As of version 1.8 chklogs has an administrative program in addition to the main script and supports time-oriented logs rather than only size-oriented logs as well as several other nice features.
The main actions taken by the script are: to truncate overgrown logs to zero size ( truncate ), to compress (GNU zip) and archive overgrown logs ( archive ) while performing archive shuffling, to execute ( execute ) a user-specified handler/program/script and to warn the user/administrator that certain actions (the first three) need to be taken for some logs. Additionally it is possible to mail the report instead of displaying the results in the console. Chklogs can also check the presence of (possibly archived) logs and test the integrity of the Configuration File. Other administrative stuff is done with the chklogsadm program.
First you need to know the location of the system logs that are active in your system/distribution. For each logfile that is to be controlled under chklogs you must provide the full path name of the logfile, the maximum allowed size, the default action archive , truncate or execute and the maximum number of archived logs before automatically deleting the oldest archive ( shuffling ). This information is kept in a plain ASCII file in columnar fashion. For the archive action you must also specify the maximum number of archivals before shuffling. Truncate needs no further parameter while Execute needs a parameter (the 4th column) indicating which external program is to be executed whe the log grows too big. Do note that the truncate action cuts your log down to zero byte size!. The format of the configuration file is described in chklogs.conf (5).

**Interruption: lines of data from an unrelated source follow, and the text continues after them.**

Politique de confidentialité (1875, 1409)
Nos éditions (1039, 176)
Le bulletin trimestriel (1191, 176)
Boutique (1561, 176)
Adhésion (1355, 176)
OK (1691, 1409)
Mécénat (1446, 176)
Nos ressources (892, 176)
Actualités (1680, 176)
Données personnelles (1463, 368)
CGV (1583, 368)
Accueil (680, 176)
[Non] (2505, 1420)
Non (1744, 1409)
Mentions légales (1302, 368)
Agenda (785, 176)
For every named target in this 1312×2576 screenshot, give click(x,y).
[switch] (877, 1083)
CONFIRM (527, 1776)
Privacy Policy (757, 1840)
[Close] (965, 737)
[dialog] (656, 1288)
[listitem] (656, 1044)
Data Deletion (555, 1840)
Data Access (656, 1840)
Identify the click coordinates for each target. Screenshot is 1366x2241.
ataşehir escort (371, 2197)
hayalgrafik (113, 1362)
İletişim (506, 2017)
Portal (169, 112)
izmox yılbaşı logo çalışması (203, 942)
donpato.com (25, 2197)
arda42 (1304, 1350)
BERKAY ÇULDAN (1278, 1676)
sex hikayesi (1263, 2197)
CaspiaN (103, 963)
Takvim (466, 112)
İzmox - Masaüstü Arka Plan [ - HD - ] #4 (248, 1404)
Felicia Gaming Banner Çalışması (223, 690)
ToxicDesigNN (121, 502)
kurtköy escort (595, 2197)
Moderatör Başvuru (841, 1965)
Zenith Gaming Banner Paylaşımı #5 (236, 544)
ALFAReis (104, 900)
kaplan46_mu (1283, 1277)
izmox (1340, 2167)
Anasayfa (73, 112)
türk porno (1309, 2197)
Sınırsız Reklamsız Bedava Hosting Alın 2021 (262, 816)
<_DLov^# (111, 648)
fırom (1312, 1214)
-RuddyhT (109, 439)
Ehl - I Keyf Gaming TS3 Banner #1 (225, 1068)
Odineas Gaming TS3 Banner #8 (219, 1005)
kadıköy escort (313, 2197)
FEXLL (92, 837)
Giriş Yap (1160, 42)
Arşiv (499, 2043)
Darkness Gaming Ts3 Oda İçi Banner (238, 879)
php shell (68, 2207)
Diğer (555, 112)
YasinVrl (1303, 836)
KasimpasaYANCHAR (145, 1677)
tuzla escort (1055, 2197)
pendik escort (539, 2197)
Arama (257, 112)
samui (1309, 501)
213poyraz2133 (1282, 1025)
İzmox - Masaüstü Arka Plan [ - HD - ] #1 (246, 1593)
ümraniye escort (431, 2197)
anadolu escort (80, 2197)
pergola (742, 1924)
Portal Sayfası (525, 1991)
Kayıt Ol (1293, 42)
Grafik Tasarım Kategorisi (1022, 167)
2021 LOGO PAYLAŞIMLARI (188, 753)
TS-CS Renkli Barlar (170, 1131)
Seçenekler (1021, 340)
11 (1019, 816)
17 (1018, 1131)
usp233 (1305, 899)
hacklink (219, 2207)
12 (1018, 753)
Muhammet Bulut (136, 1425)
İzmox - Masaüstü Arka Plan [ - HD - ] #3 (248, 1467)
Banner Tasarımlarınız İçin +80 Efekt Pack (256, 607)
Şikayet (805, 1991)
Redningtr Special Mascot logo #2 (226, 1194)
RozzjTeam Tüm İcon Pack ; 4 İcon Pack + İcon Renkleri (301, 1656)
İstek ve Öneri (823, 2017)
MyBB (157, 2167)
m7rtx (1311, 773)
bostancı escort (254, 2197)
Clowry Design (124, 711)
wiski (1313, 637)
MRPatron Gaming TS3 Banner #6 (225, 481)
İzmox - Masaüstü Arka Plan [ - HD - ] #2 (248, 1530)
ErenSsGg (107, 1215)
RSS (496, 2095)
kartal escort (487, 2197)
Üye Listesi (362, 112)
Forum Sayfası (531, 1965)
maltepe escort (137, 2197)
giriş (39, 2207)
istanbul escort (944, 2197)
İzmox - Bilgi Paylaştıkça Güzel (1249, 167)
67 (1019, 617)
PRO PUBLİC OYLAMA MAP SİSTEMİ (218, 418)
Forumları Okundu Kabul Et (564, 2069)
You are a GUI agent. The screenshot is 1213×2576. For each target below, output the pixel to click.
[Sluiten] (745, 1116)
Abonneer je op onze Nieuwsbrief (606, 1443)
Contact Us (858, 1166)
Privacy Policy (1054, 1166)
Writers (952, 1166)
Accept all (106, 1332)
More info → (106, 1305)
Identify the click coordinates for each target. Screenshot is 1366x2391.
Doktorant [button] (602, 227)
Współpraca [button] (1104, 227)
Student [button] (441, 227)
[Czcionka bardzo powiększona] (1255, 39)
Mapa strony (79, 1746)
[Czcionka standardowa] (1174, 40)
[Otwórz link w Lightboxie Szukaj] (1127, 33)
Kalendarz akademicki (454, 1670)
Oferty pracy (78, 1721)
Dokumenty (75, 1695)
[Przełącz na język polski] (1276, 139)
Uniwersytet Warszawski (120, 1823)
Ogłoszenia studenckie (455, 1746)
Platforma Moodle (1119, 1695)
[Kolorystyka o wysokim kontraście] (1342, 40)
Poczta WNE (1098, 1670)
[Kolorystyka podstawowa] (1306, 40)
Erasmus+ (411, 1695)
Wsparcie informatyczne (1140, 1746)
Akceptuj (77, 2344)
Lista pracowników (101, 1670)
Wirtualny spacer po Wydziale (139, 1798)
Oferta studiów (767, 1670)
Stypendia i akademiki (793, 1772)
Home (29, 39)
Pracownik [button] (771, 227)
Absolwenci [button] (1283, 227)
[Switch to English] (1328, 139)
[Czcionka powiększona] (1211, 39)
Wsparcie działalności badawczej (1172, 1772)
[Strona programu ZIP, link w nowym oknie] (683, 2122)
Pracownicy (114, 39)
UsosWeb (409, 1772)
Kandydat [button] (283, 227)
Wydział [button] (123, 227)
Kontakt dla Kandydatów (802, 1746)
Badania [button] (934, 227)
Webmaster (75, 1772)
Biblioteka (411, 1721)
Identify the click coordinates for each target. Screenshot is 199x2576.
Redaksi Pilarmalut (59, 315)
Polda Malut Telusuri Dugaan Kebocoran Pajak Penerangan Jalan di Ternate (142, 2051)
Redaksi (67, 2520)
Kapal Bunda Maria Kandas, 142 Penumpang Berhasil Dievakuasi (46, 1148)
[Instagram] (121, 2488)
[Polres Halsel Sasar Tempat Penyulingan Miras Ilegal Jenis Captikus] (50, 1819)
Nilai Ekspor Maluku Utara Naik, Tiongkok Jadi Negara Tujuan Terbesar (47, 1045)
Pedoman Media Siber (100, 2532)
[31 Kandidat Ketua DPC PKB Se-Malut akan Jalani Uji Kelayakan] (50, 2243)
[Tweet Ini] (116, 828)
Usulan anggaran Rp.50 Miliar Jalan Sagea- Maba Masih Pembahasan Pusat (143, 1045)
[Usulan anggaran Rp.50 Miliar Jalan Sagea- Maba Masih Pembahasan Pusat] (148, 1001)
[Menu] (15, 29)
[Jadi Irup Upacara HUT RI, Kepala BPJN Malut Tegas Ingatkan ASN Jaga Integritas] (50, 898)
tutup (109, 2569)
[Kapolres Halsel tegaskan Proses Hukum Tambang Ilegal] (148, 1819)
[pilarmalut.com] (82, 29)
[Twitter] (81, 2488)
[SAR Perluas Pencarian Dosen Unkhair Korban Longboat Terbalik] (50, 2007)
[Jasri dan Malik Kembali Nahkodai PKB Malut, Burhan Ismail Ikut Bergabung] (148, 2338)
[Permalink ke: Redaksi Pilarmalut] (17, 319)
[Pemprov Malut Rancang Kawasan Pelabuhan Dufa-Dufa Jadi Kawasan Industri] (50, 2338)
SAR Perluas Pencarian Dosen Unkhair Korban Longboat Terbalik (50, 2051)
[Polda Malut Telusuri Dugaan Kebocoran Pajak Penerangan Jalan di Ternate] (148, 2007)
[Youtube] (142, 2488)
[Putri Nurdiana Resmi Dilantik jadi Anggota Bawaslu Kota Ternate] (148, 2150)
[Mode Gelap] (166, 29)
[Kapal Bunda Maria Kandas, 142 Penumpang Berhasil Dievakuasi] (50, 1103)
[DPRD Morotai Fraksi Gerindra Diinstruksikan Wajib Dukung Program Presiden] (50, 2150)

The location of the configuration file is usually /etc/chklogs.conf but chklogs can be configured to look for it somewhere else.
The configuration file contains a series of records for each of the logs to be controlled. A comment line starts with a # character in the first column.
A sample configuration file would look like this:
################################################################### # ChkLogs v1.9 configuration file for host panama # # Copyright (C)1995,1996,1997 D. Emilio Grimaldo T. # #:options global #:global /var/log/chklogs /var/spool/uucp/Log 8000 truncate # The Syslogd daemon follows #:group syslog #:pre /usr/local/sbin/tidy -m #:post /root/perl/cdk_stub stop /var/spool/syslog/syslog 10000 archive 5 /var/log/news/nntpsend.log 5000 archive 8 # Prepare PPP statistics on the fly /var/spool/syslog/ppp.log 9999 execute /usr/bin/ppp-report %L
If you are installing the Chklogs package, libraries and helpers in a directory other than /usr/local/lib/chklogs/ you will need to modify the default library search path in the chklogs and chklogsadm scripts by modifying the line reading:
use lib "/usr/local/lib/chklogs";
to whatever you chose. However keeping this default will make your future upgrade procedures easier. Some of the Perl helper scripts might also need adjusting. In any case the configuration variables section is clearly marked.
You may need to adjust some variables and paths in the module file Chklogs.pm and the main script chklogs.
In the library file there is a clearly marked configuration section that contains some important variables used by the library, the administrative program and the main script.
Additionally you might need to modify some of the defaults given in some of the configuration variables of the chklogs script, though the defaults should work in most Unix flavours. These are:
There are other built-in defaults which you will find in the library/ module file Chklogs.pm which are described in the Chklogs Resource File manual page chklogsrc(5).
Chklogs could be used at the system administrator's discretion, or by creating a cron entry or by having it execute at boot time. The first two seem more appropriate.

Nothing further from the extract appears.